(Provided data begins)

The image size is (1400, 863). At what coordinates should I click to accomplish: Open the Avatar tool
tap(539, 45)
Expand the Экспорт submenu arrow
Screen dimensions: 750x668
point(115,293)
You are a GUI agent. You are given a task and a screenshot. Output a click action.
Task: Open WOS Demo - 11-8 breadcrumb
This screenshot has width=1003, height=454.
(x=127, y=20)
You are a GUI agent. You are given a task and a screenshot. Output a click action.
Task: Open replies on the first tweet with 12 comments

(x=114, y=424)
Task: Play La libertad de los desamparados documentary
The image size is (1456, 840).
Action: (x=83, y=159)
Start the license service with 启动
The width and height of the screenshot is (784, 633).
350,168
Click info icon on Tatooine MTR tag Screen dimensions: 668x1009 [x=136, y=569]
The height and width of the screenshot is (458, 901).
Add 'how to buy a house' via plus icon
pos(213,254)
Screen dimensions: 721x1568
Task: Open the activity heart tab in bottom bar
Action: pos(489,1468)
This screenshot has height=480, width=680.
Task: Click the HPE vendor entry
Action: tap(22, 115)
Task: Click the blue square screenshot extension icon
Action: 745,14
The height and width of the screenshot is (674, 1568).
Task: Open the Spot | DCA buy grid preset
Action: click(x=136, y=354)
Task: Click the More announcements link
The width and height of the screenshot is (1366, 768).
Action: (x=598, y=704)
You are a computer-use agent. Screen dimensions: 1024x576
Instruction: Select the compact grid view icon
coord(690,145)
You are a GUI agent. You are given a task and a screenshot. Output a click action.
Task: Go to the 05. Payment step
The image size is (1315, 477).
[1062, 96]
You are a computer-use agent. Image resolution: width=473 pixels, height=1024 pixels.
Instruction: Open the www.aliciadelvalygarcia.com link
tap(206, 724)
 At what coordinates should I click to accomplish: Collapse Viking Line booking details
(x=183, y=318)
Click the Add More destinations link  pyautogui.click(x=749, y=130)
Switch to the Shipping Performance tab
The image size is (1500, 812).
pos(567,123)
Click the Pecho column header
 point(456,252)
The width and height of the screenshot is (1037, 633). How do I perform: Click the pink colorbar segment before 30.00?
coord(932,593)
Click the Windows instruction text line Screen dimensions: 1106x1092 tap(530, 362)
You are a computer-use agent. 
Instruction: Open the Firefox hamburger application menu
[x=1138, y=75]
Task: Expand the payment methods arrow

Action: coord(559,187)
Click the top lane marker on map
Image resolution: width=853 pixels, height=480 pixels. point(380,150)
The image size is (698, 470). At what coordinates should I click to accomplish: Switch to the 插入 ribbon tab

(Provided data ends)

In the records above, find the lines containing "More" and copy them.

Task: Click the More announcements link
Click the Add More destinations link  pyautogui.click(x=749, y=130)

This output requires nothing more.